Make me know יהוה my end
and the measure such as it is, of my days
let me know how finite I am! (Psalm 39)
For the past 21 months I have been contending with cancer. (For contention - see Psalm 35 - Contend יהוה with my contenders, and watch out for the negative aspects of one's own inner contention - Meribah, see Psalm 95).
I had a Gleason scale 10 cancer of the prostate, a thoroughly deserving tumor. I see the doctors as the hands of God on my body. They act and learn as we all do - with the best of intentions. My oncologist, saying that I have done very well, has now put me back into the hands of my urologist.
My tumor got the full treatment. Above a PSA of 10 (Prostate Specific Antigen) the cliff begins, a cliff that leads to bone metastases (and that's not Hebrew grammar where worship has a metastasized taf - a meso-fix.) I had a PSA of 30 - so I began hormone therapy or androgen deprivation therapy - and the PSA dropped rapidly at first then slowly to 0.1 at which point, radiation therapy was applied. I have written about this elsewhere. I had 37 days of laser light therapy in February to March.
Before starting, scans were done and no spread of the cancer was detected. The deprivation therapy is a whole body treatment, so if there were bits undetected, they were probably also starved in the process.
It takes some time to recover, but my recovery is well under way. We have managed a 7100 km road trip and several games of golf. I am back on my bicycle and we walk lots. I have even played a set of tennis. Now the PSA is down to 0.01. And will undoubtedly stay there for the next 6 weeks. The Degaralex 'suppression' therapy was applied monthly for 17 months. In the last few months it was supplemented by Cassodex. The final injection of the Degaralex disagreed with me thoroughly - fever, asthma, increased heart rate etc. So we switched to Lupron (on a three month dosage - allowing us more freedom to travel).
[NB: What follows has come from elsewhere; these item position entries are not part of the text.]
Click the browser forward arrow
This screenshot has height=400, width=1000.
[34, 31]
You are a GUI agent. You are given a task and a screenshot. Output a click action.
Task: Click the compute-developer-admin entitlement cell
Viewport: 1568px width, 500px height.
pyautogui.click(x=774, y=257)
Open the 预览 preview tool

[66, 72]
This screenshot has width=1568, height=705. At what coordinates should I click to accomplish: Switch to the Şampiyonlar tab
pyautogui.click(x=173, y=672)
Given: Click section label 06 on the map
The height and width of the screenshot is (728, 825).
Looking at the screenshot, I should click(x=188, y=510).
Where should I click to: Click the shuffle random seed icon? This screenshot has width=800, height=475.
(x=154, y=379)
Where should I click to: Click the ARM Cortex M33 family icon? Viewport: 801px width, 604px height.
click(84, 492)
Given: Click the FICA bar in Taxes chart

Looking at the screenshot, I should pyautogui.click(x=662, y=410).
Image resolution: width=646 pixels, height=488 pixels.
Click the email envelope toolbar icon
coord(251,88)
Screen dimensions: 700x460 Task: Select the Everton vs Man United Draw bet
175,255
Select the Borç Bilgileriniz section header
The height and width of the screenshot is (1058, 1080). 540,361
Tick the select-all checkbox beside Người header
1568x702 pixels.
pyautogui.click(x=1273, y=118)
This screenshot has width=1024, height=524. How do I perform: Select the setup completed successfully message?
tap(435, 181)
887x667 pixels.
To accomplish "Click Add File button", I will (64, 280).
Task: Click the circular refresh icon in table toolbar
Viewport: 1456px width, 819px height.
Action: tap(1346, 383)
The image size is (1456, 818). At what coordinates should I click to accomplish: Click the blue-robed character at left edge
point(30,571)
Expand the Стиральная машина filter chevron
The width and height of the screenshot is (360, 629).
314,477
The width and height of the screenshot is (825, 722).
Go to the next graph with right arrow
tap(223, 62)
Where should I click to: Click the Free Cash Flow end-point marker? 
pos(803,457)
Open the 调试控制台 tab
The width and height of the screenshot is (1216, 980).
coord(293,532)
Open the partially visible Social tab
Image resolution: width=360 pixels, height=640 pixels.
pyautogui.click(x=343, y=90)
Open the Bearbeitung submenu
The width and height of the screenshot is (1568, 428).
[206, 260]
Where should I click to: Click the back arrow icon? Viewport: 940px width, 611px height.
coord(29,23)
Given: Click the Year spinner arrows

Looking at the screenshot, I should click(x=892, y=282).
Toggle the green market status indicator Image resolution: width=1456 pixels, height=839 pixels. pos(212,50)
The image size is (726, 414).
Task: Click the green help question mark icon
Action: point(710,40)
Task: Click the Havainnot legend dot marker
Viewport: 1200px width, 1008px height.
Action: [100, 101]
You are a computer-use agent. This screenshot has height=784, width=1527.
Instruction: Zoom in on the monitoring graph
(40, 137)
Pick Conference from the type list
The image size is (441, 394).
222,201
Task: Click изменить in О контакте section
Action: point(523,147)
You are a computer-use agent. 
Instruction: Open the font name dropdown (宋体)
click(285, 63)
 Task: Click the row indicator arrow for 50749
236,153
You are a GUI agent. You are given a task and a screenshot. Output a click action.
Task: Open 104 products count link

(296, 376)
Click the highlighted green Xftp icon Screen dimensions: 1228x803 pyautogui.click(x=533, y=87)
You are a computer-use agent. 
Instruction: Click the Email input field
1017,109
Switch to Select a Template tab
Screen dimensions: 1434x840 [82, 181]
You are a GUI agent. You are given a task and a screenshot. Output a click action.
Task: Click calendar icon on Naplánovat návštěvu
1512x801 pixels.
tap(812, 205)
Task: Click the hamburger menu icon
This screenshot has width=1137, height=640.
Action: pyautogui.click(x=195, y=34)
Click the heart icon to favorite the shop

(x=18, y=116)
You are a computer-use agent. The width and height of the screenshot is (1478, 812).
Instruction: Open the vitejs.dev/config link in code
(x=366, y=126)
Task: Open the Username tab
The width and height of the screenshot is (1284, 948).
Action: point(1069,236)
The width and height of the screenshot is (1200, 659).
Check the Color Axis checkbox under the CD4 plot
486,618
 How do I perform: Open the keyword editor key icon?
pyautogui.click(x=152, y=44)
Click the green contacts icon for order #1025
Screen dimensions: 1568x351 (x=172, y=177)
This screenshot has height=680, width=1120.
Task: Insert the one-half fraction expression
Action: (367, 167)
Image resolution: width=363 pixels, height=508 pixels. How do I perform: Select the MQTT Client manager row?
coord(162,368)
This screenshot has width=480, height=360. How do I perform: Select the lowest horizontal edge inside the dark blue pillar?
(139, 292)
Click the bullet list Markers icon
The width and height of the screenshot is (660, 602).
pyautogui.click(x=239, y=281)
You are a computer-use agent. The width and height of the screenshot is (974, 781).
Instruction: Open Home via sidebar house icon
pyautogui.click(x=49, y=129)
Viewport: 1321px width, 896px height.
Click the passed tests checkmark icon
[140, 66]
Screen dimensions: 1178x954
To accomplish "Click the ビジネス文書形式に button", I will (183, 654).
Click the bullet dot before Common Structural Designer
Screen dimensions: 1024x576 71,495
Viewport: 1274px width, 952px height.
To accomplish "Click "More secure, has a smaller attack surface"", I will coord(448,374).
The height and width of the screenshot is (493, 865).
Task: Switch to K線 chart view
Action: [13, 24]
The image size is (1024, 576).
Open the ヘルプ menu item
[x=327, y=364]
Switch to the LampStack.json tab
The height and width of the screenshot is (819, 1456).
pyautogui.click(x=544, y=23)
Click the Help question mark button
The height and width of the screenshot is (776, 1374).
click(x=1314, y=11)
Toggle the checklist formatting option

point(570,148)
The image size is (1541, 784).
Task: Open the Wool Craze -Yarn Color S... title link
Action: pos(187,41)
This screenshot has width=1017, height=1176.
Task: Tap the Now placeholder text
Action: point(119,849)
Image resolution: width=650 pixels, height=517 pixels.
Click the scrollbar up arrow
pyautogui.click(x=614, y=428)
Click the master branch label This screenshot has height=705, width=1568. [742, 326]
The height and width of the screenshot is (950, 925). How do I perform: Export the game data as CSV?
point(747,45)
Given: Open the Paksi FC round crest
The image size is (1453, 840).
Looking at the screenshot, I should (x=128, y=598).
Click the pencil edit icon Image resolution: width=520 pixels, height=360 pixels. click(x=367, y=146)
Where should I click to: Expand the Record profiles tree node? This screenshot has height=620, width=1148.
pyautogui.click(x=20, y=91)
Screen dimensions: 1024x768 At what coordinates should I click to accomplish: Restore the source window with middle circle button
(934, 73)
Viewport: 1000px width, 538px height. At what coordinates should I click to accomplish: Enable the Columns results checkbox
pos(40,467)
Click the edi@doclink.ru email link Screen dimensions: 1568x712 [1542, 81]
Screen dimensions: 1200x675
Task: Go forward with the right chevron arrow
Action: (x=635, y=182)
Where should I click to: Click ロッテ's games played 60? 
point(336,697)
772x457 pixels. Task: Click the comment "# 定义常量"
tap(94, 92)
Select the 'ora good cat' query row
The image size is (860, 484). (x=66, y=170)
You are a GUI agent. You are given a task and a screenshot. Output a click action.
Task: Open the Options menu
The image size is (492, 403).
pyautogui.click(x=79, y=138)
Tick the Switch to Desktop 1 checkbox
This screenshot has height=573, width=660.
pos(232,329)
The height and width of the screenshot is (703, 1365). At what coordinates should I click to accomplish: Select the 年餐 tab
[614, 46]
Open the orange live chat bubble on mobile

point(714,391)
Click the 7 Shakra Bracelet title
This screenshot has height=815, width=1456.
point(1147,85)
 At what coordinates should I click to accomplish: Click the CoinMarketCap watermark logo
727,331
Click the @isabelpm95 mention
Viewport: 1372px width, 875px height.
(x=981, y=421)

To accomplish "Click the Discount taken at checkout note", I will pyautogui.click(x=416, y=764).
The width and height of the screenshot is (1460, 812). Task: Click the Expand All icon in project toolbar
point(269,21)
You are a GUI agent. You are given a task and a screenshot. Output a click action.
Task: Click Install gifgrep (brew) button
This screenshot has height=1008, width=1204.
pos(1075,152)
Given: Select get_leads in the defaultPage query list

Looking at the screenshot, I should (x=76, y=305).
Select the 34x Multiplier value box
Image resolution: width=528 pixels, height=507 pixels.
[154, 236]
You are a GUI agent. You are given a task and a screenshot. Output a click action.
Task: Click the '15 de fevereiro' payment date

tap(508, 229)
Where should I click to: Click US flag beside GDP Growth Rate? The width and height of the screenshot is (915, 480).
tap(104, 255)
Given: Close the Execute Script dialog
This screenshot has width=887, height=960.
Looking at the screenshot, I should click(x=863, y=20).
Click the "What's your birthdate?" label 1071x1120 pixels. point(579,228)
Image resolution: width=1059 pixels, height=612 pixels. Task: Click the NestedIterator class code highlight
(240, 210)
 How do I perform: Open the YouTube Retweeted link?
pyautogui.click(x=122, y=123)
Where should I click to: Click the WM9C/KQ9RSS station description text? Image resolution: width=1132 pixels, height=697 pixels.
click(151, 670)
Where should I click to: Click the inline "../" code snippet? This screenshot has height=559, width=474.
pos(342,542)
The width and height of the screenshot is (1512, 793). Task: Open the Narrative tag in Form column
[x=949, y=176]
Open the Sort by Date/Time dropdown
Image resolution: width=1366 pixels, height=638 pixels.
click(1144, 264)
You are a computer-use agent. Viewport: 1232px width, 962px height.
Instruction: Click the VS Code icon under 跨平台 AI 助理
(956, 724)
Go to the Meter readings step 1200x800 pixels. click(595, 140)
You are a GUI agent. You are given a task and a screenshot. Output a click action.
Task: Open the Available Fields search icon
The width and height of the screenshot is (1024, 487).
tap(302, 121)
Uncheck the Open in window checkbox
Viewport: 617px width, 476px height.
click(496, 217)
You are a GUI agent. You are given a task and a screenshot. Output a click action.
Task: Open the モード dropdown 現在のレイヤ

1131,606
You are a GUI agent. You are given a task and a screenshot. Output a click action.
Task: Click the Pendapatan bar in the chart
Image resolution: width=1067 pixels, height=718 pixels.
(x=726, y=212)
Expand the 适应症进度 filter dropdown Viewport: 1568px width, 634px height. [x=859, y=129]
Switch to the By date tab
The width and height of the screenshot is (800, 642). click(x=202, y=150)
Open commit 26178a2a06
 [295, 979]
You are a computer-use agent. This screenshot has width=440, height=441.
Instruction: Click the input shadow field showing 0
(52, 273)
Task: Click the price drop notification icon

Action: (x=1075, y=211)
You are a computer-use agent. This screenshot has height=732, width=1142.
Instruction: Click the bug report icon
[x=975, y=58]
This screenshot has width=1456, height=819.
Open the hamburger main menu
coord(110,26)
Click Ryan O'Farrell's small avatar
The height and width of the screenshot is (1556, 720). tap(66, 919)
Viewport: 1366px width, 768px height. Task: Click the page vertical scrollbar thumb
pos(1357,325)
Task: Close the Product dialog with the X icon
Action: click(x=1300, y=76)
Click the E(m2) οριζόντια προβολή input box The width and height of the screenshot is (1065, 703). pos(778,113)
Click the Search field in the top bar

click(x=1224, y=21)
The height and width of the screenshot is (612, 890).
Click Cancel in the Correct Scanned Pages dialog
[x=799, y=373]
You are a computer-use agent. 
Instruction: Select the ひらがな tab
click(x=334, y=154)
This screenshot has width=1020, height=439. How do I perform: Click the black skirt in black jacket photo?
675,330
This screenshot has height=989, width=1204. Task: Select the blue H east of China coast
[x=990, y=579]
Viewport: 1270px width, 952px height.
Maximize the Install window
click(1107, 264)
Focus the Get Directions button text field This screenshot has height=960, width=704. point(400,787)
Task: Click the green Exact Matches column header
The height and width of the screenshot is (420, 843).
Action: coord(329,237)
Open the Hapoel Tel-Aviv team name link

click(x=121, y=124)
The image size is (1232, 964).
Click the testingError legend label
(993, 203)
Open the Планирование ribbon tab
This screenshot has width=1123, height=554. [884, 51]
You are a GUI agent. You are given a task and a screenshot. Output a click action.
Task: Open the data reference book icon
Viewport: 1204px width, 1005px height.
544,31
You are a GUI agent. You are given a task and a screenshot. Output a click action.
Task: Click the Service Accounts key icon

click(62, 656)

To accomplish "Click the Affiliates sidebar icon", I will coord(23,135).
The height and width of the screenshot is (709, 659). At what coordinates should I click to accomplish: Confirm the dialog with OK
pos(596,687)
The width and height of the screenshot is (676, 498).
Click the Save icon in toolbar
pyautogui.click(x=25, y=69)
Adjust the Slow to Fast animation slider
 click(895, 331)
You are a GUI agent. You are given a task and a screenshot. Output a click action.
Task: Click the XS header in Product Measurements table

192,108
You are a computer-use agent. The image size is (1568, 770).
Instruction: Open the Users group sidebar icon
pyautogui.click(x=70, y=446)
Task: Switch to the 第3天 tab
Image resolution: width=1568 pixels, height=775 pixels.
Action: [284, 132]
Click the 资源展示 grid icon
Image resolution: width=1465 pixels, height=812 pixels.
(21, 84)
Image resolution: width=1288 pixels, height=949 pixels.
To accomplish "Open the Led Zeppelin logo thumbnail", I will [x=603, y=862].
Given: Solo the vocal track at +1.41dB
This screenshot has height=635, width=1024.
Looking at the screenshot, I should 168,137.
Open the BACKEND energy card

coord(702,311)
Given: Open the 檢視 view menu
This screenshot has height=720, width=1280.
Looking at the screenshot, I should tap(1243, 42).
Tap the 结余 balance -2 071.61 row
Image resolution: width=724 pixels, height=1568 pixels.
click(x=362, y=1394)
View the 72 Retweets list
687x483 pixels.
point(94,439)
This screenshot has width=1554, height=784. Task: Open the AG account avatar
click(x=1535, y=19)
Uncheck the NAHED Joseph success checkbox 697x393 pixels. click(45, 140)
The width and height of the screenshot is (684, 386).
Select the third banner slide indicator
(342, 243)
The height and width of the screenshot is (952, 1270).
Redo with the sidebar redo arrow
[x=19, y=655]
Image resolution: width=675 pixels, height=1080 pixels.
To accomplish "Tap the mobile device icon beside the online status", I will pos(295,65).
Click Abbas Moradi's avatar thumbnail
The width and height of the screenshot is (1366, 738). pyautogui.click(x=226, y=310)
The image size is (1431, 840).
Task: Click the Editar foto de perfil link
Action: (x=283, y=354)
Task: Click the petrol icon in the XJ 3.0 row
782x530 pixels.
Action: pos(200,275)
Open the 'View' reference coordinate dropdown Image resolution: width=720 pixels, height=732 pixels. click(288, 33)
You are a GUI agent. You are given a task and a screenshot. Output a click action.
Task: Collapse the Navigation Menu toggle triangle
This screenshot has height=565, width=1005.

These therapies make one liable to 'catch' osteoporosis, so along with the suppression therapy, other drugs like Zometa or Prolia are prescribed to prevent bone loss. One must take calcium supplements and vitamin D as well.
I will never stop taking the vitamin D - it seems to prevent colds. I have had zero other health problems during this treatment period.
Now here's the question - theological, scientific, and practical. There were tests done on the protocols for treatment of prostate. They are really primitive as far as data collection is concerned. There were two groups - those that intended to do what I have done - androgen suppression therapy for three years and radiation and those who did radiation only. Notice that word 'intended'. If someone in the suppression therapy group said after 0 treatments - phooey - I won't do this and did radiation only, he (yes it is he) was not moved to the other group but stayed in the initial group he was placed in. The suppression/radiation group had a 20% improvement in survival rate over the radiation only group after 5 years.
So if 80% of the rad only group was alive after 5 years, then 96% of the sup/rad group was alive after 5 years. And many of them dropped out of the sup therapy after 0, 1, or 2 years - i.e. before the 3 year target. What is the optimum trade-off between the risk of recurrence and the risk of long term disability due to energy loss? My own opinion is that the less medicine, the better.
Also note that it takes 6 months after the last injection (in a three month injection cycle, there's up to a 4 month dosage) to recover from the side effects. The first side effect is lack of desire (useful actually) and the second is lack of energy (debilitating actually). My next scheduled injection is July (some retention of the suppression component will continue until August even without an injection).
So when should I quit? My next injection of Prolia will be in Sept if I don't quit. And it - well they all - cost money, but Prolia I have to pay for (granted that extended health coverage kicks in also).
I will ask my urologist and my regular doctor as well - wonder what they will advise if anything...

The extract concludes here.